9h 09 mn 18s, c’est l’écart final entre le vainqueur de la Transat Jacques Vabre et son dauphin. Bien peu de choses, en somme,  à l’échelle d’une traversée de l’océan Atlantique et ce, d’autant plus, que pour y parvenir les deux équipages ont choisi des options radicalement différentes.
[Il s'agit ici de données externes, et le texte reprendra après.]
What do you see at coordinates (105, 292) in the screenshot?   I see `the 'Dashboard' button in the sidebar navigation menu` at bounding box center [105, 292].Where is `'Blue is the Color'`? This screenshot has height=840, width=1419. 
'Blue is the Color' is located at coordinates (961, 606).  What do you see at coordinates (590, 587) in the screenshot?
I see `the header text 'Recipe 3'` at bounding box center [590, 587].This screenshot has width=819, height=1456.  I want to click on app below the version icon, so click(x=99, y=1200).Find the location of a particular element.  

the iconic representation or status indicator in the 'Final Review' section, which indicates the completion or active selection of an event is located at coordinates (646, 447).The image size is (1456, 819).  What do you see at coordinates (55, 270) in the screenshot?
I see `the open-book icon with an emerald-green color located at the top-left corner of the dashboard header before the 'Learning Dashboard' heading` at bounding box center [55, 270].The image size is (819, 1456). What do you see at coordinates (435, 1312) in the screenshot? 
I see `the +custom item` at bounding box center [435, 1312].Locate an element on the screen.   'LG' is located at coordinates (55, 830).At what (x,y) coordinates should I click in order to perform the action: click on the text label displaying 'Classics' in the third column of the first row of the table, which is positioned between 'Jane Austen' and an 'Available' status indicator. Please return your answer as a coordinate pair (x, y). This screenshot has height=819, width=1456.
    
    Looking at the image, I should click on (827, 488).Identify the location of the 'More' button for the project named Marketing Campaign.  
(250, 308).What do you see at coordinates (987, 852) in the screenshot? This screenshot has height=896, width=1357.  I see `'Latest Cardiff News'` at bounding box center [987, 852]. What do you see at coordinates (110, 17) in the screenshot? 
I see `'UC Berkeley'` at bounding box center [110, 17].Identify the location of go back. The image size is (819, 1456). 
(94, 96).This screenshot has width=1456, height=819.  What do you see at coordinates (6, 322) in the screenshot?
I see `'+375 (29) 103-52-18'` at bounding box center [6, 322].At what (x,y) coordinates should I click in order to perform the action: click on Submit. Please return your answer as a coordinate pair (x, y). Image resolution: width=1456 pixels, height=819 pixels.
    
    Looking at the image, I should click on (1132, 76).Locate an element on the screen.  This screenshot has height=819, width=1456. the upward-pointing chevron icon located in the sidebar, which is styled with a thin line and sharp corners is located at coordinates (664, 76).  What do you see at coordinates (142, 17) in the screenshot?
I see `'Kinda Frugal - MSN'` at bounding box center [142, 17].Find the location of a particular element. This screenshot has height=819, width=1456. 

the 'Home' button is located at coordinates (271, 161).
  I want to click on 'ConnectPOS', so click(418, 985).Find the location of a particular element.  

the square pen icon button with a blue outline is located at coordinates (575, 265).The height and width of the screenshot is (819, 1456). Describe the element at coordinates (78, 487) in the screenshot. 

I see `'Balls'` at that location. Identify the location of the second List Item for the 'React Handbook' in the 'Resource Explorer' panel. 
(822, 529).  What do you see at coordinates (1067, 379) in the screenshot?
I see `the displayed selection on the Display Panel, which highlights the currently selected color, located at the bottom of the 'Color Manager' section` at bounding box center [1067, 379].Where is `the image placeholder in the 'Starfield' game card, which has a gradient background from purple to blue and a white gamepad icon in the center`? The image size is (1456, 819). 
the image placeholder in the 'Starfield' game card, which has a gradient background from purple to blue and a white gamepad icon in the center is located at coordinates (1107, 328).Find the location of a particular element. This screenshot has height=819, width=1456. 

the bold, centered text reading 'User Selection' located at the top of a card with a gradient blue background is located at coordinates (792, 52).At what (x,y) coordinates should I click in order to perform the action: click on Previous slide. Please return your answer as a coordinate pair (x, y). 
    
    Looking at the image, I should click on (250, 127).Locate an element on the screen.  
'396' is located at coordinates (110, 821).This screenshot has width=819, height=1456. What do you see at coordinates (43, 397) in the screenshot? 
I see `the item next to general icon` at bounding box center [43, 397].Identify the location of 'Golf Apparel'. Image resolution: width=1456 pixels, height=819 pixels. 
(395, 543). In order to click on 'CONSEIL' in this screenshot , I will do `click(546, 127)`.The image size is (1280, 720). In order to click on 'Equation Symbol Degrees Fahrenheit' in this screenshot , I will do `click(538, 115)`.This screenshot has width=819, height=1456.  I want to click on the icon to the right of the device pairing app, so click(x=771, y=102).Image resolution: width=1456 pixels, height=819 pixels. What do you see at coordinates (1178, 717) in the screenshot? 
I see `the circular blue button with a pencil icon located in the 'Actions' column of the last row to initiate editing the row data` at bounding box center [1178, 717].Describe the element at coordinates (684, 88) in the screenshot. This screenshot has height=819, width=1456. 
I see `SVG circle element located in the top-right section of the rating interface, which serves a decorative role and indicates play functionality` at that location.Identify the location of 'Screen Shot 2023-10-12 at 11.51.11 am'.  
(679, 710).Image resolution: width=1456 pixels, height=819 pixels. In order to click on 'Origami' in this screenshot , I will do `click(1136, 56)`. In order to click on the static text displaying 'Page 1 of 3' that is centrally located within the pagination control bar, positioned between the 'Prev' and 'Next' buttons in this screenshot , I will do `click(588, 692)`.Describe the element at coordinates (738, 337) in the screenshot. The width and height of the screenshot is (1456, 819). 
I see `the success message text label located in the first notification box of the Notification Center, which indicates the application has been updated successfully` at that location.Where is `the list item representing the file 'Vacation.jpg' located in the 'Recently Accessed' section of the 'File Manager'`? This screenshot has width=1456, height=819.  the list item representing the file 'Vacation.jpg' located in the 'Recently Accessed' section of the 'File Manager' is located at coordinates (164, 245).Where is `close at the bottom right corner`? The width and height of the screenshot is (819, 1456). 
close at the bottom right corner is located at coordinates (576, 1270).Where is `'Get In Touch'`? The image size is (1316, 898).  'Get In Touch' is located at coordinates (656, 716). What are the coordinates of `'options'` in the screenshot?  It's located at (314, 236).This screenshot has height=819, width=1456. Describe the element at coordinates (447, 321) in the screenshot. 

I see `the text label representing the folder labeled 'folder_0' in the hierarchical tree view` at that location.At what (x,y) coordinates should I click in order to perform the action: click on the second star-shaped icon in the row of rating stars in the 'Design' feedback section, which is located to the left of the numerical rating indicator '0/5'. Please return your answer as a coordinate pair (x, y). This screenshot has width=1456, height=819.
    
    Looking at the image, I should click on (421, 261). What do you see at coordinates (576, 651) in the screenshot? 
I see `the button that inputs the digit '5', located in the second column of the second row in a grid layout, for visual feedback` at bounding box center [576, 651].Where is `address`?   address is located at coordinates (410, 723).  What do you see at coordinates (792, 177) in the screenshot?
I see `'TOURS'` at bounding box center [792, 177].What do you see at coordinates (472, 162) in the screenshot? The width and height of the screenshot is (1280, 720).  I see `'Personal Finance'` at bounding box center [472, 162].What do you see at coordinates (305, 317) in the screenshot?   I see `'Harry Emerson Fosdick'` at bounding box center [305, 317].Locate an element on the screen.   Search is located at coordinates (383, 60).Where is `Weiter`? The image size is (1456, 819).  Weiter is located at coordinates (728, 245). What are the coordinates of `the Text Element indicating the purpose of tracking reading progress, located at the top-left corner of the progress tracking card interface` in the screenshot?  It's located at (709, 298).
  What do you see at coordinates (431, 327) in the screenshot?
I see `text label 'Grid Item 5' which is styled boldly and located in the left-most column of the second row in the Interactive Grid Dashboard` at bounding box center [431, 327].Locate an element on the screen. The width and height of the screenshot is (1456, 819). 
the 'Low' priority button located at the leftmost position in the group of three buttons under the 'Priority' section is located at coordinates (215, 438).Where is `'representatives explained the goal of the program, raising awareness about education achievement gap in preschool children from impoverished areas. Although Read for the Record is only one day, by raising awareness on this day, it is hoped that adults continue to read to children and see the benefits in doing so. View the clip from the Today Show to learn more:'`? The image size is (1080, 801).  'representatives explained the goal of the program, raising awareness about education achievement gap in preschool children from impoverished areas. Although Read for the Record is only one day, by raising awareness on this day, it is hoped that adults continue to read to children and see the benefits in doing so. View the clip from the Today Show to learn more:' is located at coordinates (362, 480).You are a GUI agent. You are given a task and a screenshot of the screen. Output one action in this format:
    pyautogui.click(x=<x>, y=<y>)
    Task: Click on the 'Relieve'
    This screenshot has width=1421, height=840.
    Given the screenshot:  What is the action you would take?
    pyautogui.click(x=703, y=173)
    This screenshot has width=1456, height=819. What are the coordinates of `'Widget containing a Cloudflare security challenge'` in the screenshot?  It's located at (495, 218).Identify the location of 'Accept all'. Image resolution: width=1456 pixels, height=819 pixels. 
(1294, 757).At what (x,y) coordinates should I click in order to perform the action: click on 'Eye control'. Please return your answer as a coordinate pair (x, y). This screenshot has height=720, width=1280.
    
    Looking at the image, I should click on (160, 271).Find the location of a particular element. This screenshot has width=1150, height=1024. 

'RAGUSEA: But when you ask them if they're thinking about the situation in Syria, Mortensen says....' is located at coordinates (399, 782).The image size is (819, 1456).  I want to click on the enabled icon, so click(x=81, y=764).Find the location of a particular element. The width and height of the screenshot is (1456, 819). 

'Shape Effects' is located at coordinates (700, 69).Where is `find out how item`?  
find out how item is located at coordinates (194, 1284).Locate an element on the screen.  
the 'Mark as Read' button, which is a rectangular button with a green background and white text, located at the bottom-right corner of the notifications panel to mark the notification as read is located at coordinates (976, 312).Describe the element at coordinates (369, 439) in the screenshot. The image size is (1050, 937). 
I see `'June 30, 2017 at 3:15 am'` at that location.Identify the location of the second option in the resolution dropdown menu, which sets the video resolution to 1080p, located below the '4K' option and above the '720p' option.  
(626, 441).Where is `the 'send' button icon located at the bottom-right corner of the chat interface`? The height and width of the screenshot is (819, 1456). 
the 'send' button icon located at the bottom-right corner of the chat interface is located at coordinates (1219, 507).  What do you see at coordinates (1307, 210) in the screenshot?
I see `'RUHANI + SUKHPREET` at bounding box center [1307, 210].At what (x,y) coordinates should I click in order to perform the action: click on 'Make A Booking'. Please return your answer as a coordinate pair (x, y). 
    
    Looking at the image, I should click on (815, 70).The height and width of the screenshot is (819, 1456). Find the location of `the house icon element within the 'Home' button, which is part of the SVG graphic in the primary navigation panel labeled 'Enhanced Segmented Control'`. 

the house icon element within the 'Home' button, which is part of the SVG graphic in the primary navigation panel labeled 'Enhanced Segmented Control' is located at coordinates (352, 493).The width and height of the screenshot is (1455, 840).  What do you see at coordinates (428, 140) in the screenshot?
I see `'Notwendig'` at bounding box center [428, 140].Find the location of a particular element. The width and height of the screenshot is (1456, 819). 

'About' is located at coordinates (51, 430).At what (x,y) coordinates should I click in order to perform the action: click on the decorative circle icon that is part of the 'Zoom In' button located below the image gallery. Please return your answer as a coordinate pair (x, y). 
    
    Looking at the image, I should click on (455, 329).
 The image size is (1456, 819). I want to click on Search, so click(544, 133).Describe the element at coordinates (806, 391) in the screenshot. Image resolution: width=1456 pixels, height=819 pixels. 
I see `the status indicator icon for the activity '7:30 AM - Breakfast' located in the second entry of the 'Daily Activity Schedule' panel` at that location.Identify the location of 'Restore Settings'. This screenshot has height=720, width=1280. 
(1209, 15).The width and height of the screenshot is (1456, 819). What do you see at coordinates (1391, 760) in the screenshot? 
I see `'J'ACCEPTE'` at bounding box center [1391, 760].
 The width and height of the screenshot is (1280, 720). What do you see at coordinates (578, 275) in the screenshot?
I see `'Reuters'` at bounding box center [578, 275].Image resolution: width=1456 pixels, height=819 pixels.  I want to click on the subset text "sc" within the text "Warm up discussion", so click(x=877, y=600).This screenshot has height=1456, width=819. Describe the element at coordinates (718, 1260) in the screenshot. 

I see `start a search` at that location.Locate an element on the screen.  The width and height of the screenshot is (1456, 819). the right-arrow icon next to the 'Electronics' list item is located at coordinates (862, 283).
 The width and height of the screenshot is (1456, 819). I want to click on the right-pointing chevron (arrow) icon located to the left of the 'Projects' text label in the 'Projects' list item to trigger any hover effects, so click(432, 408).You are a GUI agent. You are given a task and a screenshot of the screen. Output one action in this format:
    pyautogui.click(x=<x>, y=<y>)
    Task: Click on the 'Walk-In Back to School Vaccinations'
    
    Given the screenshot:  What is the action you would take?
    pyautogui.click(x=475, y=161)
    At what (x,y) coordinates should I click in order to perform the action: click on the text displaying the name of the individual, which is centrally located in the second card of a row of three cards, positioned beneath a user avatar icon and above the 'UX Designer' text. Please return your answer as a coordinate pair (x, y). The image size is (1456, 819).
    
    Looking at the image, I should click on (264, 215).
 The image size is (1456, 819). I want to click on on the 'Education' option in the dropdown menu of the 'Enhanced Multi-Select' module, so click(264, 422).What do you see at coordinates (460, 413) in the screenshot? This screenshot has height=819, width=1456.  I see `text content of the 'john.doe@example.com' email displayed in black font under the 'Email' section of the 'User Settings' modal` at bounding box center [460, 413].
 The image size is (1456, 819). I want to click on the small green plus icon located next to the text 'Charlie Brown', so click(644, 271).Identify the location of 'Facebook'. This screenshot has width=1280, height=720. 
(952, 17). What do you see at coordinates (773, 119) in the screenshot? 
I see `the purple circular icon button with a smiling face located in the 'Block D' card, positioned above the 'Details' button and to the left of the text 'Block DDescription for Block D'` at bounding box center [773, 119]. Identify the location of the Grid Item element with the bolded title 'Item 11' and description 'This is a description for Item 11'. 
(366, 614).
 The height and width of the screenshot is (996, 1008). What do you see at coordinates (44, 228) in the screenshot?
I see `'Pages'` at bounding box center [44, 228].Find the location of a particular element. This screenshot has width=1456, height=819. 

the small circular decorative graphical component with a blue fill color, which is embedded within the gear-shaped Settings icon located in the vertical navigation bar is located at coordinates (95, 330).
Les premiers comme les deuxièmes le démontrent encore. Pour être performant, il faut savoir se faire plaisir. Des deux équipages, se dégage le même sentiment d’une véritable complicité qui unit les deux hommes, d’un partage équitable des tâches, d’une même philosophie de vie. A bord d’Aquarelle.com, Yannick Bestaven comme Eric Drouglazet insistent sur leur volonté commune de ne jamais forcer les limites, d’anticiper en permanence. En refusant de « se mettre dans le rouge », les deux hommes ont pu aller affronter le mauvais temps qui a régné sur la première semaine de course. C’est la même philosophie qui les a incité, alors qu’ils dominaient la flotte, de ne pas tenter le diable sur la dernière dépression, la plus creuse, et de jouer la carte de la sécurité en plongeant au sud. Au final, c’est la victoire de la maturité et d’une navigation toute en finesse, pour deux hommes qu’on aurait peut-être tendance à cataloguer hâtivement comme des amateurs exclusifs de conditions musclées.

 

Option audacieuse, trajectoire calculée
La course de Damien Seguin et Yoann Richomme en est, en quelque sorte, son calque inversé. Refusant d’emblée d’aller affronter le plus gros du mauvais temps, l’équipage d’ERDF des Pieds et des Mains jouait la carte d’une option sud assez radicale, en passant largement dans l’est de l’archipel des Açores. Si celle-ci leur coûte la première place, elle leur a permis de se recaler, grâce à un recentrage d’une grande intelligence, dans le sud de l’archipel portugais, à une centaine de milles derrière Aquarelle.com. Dès lors, les deux hommes pouvaient choisir d’attaquer sans retenue pour ne pas se faire distancer par le leader d’une part, et préserver leur avantage sur les concurrents restés sur une option très nord, de l’autre.

 

Pour les deux équipages, cette Transat Jacques Vabre s’est avérée comme particulièrement sélective. Les uns comme les autres n’évaluent pas à plus de deux jours ces périodes de navigation idéales, dans un alizé modéré, quand le bateau glisse et que l’équipage savoure, en short et tee-shirt, les milles qui défilent sous l’étrave. Savoir s’apprécier, être à l’affut des petits éléments de la vie quotidienne qui améliorent la vie du bord sont, dans ces conditions, une des clés de la réussite. Les deux premiers tandems sur la ligne ont visiblement bien intégré cette notion-là.